TO DO:
Write the listing out once more, identical to the original but without pictures.

SOURCE RECORDS:
%%
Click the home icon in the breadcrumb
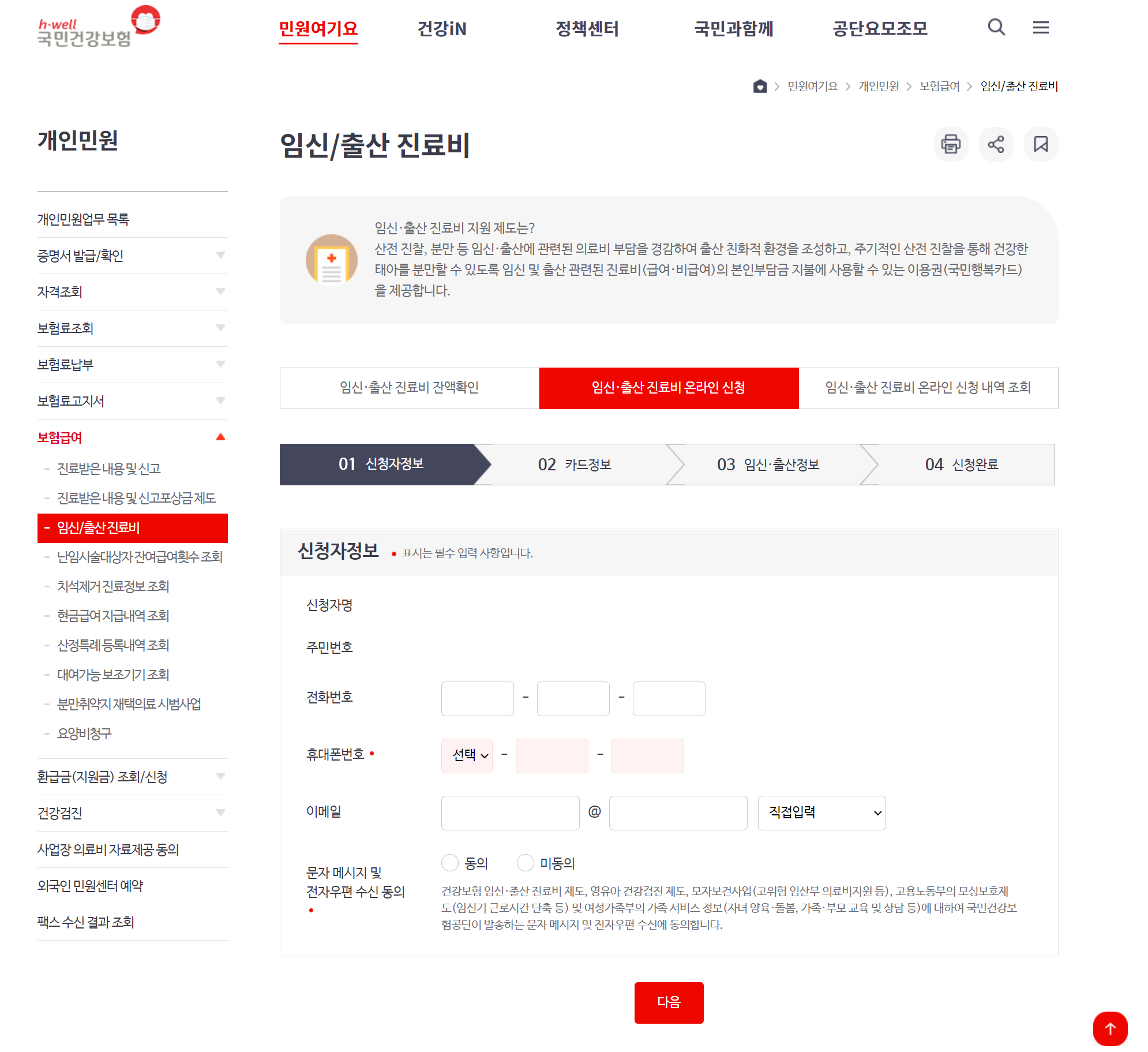 tap(760, 86)
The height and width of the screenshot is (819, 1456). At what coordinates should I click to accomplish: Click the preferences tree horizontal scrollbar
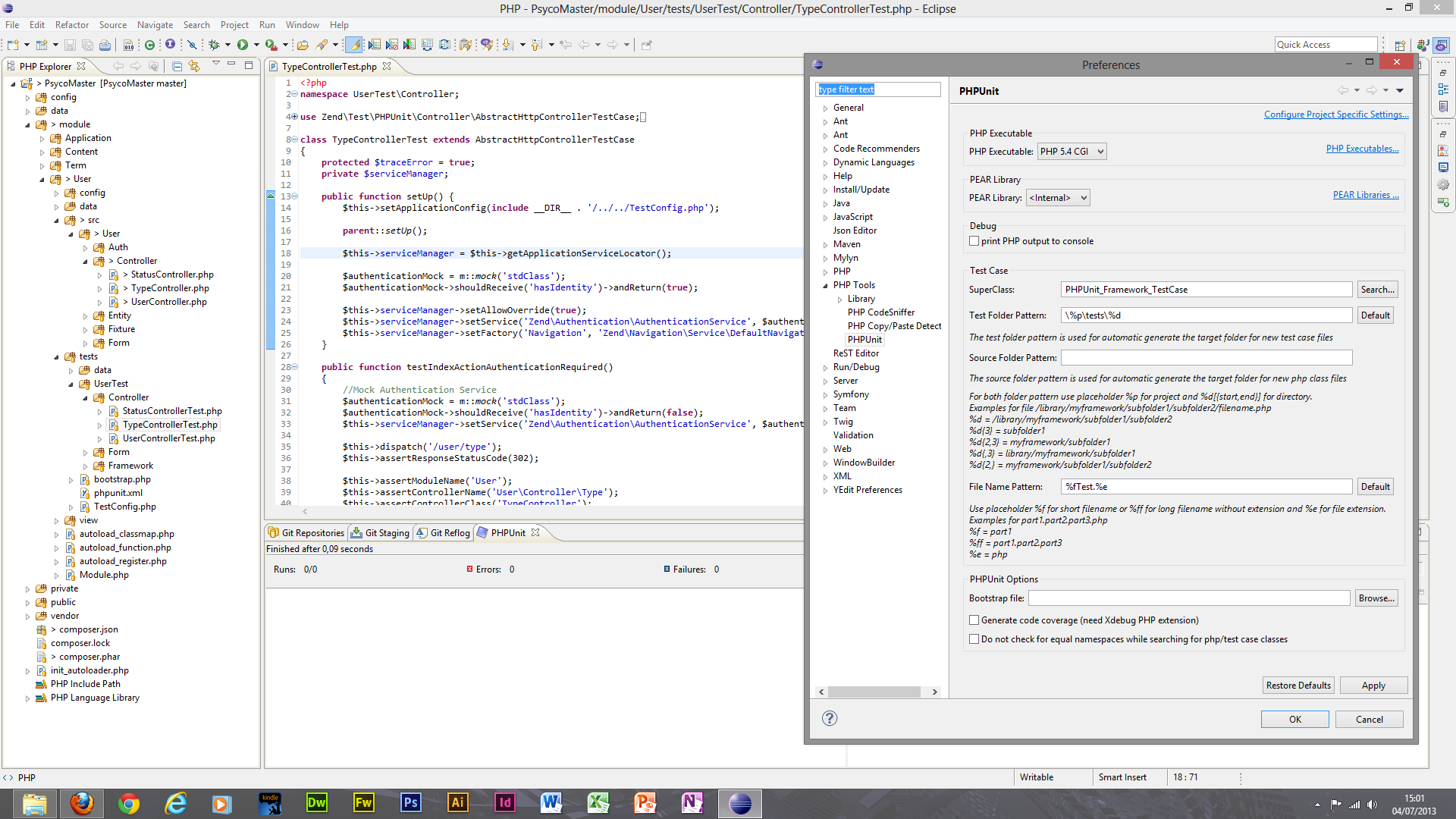point(874,692)
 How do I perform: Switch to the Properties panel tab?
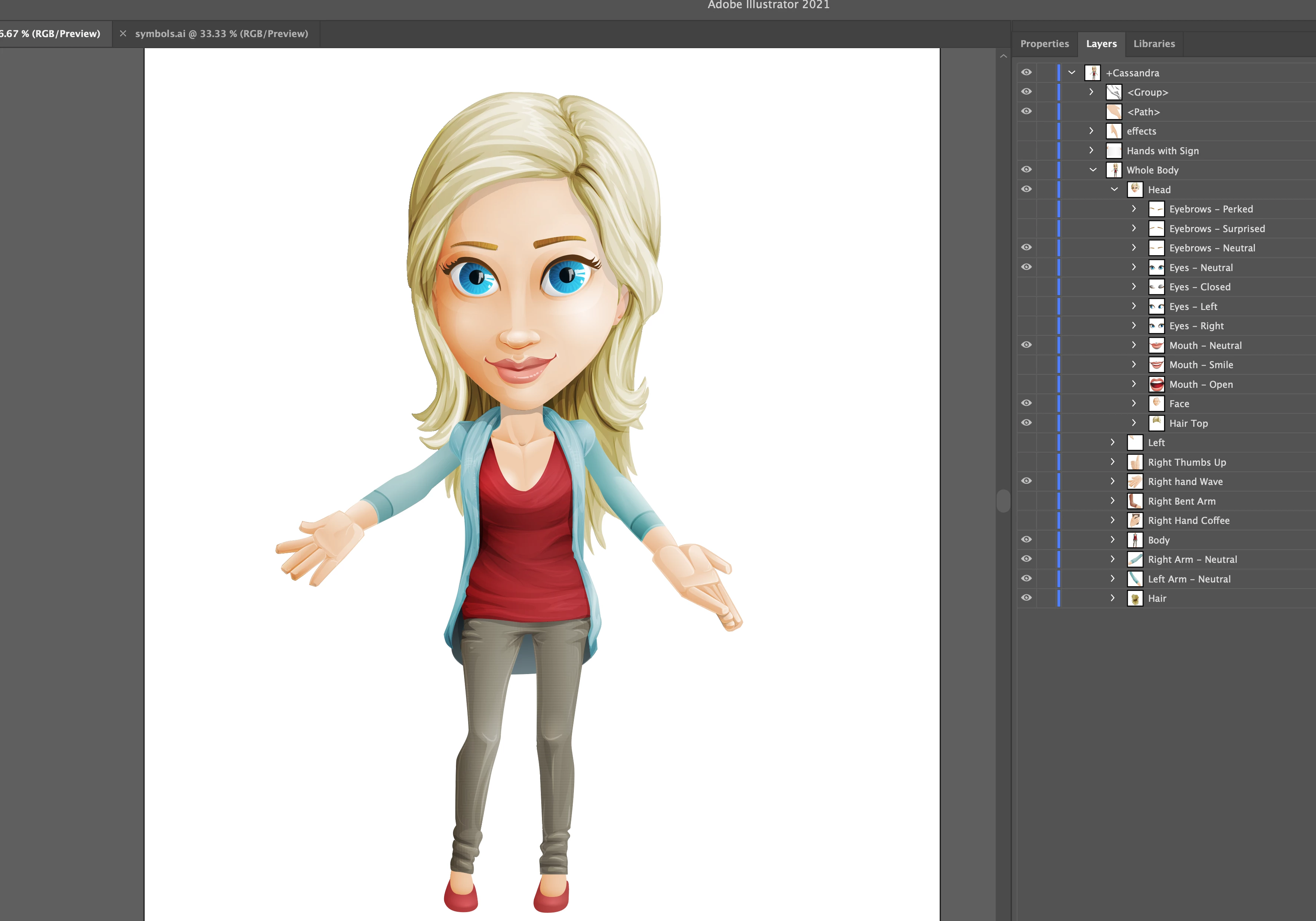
%%
TASK SOLUTION:
Click the home icon in the breadcrumb
 tap(760, 86)
The height and width of the screenshot is (819, 1456). At what coordinates should I click to accomplish: Click the preferences tree horizontal scrollbar
point(874,692)
 How do I perform: Switch to the Properties panel tab?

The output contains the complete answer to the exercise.